In software, the Innovative Software and Data Analysis (ISDA) group has been developing a number of software tools, then working with users to apply them to research areas. Four software systems we want to highlight are Clowder, the NDS Lab Workbench, Brown Dog, and IN-CORE.

Clowder is an open source framework that provides a “smart” drop-box like web resource, allowing researchers to not only share research data with their communities, but to also control, curate, analyze, and publish data in a customizable manner specific to their communities needs.  Initially developed from funding by NSF and the National Archives, Clowder is now being leveraged by many campus efforts to quickly support data sharing analysis needs, for example in material science data, the humanities, and industry/agricultural activities, and in the past year, Clowder has garnered increased interest amongst several new communities (both nationally as well as internationally within Europe), been written into numerous proposals, and has been recognized in two best papers:

  • A. Langmead, P. Rodriguez, S. Puthanveetil Satheesan, and A. Craig, “Extracting Meaningful Data from Decomposing Bodies,” Practice & Experience in Advanced Research Computing (PEARC), 2017, Accelerating Discovery in Scholarly Research Best Paper
  • P. Nguyen, S. Konstanty, T. Nicholson, T. O’Brien, A. Schwartz-Duval, T. Spila, K. Nahrstedt, R. Campbell, I. Gupta, M. Chan, K. McHenry, N. Paquin, “4CeeD: Real-time Acquisition and Analysis Framework for Materials-related Cyber-Physical Environments,” The 17th IEEE/ACM International Symposium on Cluster, Cloud and Grid Computing (CCGrid), 2017, Best Paper.

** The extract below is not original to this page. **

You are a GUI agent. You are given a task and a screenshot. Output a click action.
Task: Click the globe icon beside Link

The NDS Labs Workbench, developed at NCSA to fill a need identified by the National Data Service Consortium in terms of finding, evaluating, and interconnecting data management and analysis tools, has had increased exposure and accessibility of these tools as well as the potential to launch such tools next to large, Terabyte/Petabyte range, datasets.  The Workbench, which is an “App-Store” for scientific data management/analysis tools, has been leveraged in 2017 to drive campus-connected workshops such as ThinkChicago, Phenome 2017, the PI4 Bootcamp, the 2017 North American Einstein Toolkit School and Workshop, as well as other national hackathons/communities such as EarthCube and the Research Data Alliance.

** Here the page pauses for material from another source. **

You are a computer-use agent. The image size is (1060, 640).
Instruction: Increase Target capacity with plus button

Brown Dog had its beta release in July, bringing together a number of NCSA technologies such as Clowder, Polyglot, DataWolf, Versus, and PEcAn to stand up an extensible and distributed Data Transformation Service (DTS) that supports data access and manipulation across scientific research activities.

IN-CORE (Interdependent Networked Community Resilience Modeling Environment) Version 1 beta was released in September, leveraging NCSA’s ERGO framework and expanding to support analyzing the effects of hazards beyond earthquakes, such as tornadoes, wildfires, and tsunamis.

In applications support, Michelle Gower from the Advanced Application Support (AAS) Group and the Dark Energy Survey Data Management (DESDM) played a key role in the LIGO discovery of gravitational waves from a neutron star merger.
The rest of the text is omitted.